Establishing a budget for something is talked about a lot both in business and your own finances, but often not being fully understood or appreciated.
It’s often perceived as a restrictive thing to simply cut costs for the sake of it, after all if something is not in the budget then it can’t be allowed. And all for someone else to benefit from it seems.
Well in actual fact, they’re a great help, and a form of guidelines for getting what you want. When followed, they will actually lead to something that you couldn’t have necessarily had so well without the budget to help steer your accounts and spending.
It’s a financial action-plan, and should be made as realistic as possible so that everyone is clear what you’re trying to achieve and then the practical steps to achieve this.
Therefore, here are some of our tops tips to making the most of budgets:
1. Suss Out Your Income
This is what money you’re going to receive, whether that’s your salary for your own personal budget, or sales of a good or service for a business.

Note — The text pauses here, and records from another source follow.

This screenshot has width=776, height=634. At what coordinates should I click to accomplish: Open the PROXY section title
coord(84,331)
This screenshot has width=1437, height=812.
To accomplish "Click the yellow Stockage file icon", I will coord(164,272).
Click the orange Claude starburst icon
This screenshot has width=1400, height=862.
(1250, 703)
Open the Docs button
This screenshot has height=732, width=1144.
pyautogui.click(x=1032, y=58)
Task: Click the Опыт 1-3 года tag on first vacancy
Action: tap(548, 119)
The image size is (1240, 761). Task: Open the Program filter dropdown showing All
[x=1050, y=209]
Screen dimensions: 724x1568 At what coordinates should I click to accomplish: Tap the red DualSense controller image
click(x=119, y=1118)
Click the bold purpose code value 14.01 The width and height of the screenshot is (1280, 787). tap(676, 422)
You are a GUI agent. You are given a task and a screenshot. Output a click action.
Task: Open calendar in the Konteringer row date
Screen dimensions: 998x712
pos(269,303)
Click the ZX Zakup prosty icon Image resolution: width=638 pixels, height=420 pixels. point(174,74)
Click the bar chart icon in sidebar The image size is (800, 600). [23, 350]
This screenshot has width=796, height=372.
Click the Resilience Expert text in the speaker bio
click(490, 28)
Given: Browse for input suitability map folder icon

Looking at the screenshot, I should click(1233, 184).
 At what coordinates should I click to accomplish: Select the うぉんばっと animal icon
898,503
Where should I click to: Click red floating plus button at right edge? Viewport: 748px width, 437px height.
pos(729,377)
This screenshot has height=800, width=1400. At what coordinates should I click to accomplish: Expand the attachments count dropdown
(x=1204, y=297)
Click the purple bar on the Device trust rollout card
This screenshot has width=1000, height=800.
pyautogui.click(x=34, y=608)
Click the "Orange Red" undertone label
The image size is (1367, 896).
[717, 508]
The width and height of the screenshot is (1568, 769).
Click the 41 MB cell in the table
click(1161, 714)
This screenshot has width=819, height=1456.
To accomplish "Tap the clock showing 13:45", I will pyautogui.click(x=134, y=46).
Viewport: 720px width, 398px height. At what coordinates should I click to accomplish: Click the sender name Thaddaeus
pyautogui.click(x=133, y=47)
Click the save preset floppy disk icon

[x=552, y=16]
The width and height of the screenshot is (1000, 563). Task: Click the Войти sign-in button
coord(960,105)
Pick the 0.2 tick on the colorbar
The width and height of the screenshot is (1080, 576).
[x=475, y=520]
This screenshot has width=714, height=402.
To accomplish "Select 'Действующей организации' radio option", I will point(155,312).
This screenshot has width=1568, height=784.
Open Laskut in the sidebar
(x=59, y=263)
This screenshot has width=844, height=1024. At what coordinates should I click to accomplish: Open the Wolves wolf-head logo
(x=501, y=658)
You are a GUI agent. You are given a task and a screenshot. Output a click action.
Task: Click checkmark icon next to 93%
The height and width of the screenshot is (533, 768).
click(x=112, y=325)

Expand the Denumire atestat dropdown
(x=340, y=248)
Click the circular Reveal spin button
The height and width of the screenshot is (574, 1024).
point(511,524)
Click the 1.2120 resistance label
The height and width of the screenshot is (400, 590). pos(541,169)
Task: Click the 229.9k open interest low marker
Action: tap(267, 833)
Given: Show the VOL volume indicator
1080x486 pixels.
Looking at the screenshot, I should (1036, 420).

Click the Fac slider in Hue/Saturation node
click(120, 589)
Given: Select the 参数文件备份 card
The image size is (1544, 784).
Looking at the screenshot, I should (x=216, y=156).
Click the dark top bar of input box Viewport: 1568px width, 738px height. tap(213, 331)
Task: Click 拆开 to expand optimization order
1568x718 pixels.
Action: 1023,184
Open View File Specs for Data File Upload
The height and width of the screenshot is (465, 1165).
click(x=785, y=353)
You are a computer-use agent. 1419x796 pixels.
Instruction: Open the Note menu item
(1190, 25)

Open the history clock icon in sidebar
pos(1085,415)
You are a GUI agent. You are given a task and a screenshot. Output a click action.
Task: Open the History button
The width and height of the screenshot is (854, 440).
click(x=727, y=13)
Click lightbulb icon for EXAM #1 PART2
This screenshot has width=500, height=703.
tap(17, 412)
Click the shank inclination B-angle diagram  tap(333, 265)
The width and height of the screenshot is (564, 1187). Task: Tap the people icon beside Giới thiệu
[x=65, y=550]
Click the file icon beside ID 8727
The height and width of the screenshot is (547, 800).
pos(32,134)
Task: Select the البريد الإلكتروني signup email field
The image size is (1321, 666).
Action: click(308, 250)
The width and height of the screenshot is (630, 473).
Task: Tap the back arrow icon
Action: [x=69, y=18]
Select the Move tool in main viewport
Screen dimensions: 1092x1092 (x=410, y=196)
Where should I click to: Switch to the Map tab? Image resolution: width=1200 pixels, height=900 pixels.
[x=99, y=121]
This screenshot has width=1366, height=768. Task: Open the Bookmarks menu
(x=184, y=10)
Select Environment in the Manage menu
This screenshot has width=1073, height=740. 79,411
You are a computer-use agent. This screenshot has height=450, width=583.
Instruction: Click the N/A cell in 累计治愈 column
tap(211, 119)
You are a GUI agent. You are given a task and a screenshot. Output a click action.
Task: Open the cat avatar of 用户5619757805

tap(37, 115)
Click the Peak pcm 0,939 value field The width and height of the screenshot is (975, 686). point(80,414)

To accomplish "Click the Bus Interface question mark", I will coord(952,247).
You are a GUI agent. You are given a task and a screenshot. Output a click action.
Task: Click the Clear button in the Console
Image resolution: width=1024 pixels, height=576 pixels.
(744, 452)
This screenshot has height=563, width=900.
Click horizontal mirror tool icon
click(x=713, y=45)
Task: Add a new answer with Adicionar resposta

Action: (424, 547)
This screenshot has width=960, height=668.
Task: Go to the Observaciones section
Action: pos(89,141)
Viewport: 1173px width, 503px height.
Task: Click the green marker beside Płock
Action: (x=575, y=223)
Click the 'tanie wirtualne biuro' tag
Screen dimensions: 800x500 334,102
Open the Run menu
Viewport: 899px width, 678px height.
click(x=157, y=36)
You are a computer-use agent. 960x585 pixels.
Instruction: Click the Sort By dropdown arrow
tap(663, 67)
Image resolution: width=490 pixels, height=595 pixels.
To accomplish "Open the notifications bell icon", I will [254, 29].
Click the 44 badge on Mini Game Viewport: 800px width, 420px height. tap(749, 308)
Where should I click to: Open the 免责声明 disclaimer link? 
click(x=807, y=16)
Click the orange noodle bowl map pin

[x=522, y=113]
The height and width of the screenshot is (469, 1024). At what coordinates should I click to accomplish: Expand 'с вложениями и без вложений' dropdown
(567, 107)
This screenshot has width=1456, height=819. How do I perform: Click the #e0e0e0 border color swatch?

This needs to be as realistic as possible to reflect the future. Past figures can certainly help, but good judgement on any potential increases or decreases will then shape the budget going forward.
2. Control all the Costs
Then work out what you need to spend, as once this is then deducted from your income then you have the profit left over and what you’re trying to achieve.
This can come across as penny-pinching, which can be good to begin with to trace every penny literary spent to see what happens in reality, but then you can begin to look at things more generally.
It will help to categorise these into different types of spends, and sensible allowances made for uncertainties and issues that may arise, a form of contingency.
3. Place in Perspective
You then need to make sure this makes sense, maybe reflecting previous years budget and what was actually achieved to begin with. However, broad-brush statements to simply increase next year’s budget by say 3% from last year can be very simplistic and not take into effect all the cost and income changes.
You might even need to make a loss in a certain budget on the basis of further gains in future years and budgets, particularly for new business starts.
Of course, you also need to decide what happens at the end of the budget in terms of how quickly an actual accounting of things takes place, and how this is reported against the budget. Where profit is made, then will this be issued to people or kept and re-invested.
Therefore, the best piece of advice for forming and adhering to a budget is to make sure this reflects reality and is realistic. Don’t settle for standard statements, but look at what the income and costs truly are expected to be, and how this fit in with the bigger-picture plans of yourself or your business.
There’s all kind of various tools to then help you do this, from spreadsheets to more advanced online tools and apps – just make sure these match reality though.